The CaR is expressed in numerous organs and tissues – parathyroids, kidney, and C cells of the thyroid and brain, therefore mutation in the CaSR gene results in various pathologies. For instance, activation of the receptor in the parathyroid hinders PTH secretion. In the kidney, CaR activation by increased extracellular Ca2+ stimulates renal calcium excretion. Loss of function of a single CaR allele in FHH causes relative insensitivity to Ca2+ in parathyroid and kidney, with resultant increased serum Ca2+, inappropriately high PTH secretion, and inappropriately low urinary calcium excretion. FD/MAS may have different manifestation as well.

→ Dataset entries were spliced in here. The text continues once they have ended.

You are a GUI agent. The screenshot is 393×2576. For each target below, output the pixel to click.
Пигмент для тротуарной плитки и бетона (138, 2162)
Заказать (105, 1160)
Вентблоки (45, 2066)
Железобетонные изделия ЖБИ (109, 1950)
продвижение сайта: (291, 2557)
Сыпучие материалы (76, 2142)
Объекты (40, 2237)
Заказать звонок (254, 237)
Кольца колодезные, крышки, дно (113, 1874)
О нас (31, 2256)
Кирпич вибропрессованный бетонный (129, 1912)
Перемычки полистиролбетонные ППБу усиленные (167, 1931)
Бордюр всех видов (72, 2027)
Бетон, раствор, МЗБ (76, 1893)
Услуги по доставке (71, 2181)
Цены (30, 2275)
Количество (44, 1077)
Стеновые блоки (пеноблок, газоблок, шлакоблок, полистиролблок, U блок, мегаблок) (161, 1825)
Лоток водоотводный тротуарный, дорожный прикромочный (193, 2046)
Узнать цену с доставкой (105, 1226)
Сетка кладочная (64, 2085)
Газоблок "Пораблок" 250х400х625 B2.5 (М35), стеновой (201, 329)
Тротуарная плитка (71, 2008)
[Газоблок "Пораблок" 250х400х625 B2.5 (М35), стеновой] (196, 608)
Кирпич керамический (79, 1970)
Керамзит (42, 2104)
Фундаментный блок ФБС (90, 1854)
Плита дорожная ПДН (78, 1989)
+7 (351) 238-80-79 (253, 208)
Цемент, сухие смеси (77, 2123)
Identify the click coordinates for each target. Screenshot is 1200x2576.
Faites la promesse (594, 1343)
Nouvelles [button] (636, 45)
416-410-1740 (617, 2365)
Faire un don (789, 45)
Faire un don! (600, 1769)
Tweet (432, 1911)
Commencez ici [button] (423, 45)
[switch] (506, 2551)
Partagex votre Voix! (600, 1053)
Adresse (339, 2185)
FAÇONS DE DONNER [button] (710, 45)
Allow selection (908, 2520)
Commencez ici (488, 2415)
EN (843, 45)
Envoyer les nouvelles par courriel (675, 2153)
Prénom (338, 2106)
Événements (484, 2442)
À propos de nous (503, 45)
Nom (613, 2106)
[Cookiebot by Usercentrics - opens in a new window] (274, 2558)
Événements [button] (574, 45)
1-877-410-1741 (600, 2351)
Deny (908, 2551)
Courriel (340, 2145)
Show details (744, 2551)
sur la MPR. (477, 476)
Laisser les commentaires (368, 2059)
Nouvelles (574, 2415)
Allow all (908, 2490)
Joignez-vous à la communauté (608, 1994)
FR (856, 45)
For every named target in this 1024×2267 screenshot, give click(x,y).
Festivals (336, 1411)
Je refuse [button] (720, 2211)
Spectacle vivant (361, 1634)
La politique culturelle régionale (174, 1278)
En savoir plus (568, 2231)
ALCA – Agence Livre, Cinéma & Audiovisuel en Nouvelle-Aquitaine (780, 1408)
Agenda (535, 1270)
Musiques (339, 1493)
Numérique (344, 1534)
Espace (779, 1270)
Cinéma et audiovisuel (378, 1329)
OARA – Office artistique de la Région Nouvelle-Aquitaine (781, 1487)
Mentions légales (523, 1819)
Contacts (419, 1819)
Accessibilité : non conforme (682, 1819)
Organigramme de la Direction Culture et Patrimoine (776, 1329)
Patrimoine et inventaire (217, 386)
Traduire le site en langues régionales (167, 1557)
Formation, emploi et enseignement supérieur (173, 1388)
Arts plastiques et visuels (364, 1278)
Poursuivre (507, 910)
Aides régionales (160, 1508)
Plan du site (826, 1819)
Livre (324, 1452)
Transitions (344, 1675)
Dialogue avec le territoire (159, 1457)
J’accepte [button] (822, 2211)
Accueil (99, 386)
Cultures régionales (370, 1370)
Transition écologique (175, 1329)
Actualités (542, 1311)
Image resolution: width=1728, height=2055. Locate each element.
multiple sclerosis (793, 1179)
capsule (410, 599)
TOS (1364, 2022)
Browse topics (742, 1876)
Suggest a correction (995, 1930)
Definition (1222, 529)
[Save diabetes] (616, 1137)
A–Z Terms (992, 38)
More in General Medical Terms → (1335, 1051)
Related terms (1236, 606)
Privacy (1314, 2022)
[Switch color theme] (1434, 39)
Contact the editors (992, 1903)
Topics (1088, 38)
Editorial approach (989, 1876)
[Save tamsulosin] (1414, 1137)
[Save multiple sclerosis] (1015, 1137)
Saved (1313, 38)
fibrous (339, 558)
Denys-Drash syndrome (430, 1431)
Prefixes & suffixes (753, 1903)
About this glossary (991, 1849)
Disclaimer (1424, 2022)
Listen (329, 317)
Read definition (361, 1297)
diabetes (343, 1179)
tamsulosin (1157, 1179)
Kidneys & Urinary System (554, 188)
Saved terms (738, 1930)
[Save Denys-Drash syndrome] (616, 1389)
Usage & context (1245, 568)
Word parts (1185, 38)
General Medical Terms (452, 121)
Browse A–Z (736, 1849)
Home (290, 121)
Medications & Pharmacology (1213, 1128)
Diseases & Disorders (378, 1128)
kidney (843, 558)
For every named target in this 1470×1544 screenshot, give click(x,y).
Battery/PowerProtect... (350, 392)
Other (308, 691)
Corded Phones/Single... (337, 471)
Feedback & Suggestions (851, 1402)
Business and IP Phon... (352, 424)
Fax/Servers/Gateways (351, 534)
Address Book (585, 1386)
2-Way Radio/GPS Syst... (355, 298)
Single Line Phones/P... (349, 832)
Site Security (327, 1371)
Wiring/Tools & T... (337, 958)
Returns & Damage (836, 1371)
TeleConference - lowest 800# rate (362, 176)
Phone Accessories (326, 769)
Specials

It can affect one bone (monstotic) or multiple (polyostotic), and may occur in isolation or in combination with café-au-lait spots and hyperfunctioning endocrinopathies.
FHH is usually a benign disease not resulting in morbidity due to the serum Ca2+ elevation. In contrast, total loss of function of both CaR alleles causes neonatal severe primary hyperparathyroidism (NSPHT) – a life-threatening pathology caused by very high serum Ca2+ concentrations, skeletal demineralization, and multi-glandular parathyroid hyperplasia. In case of FH/MAs, the time of occurrence of somatic G ? mutations is important as it determines the nature and distribution of the manifestations. When mutations occur very early in embryogenesis they can cause pleiotropic, potentially lethal manifestations, whereas those occurring much later cause focal diseases, like somatotroph tumors or monostotic fibrous dysplasia.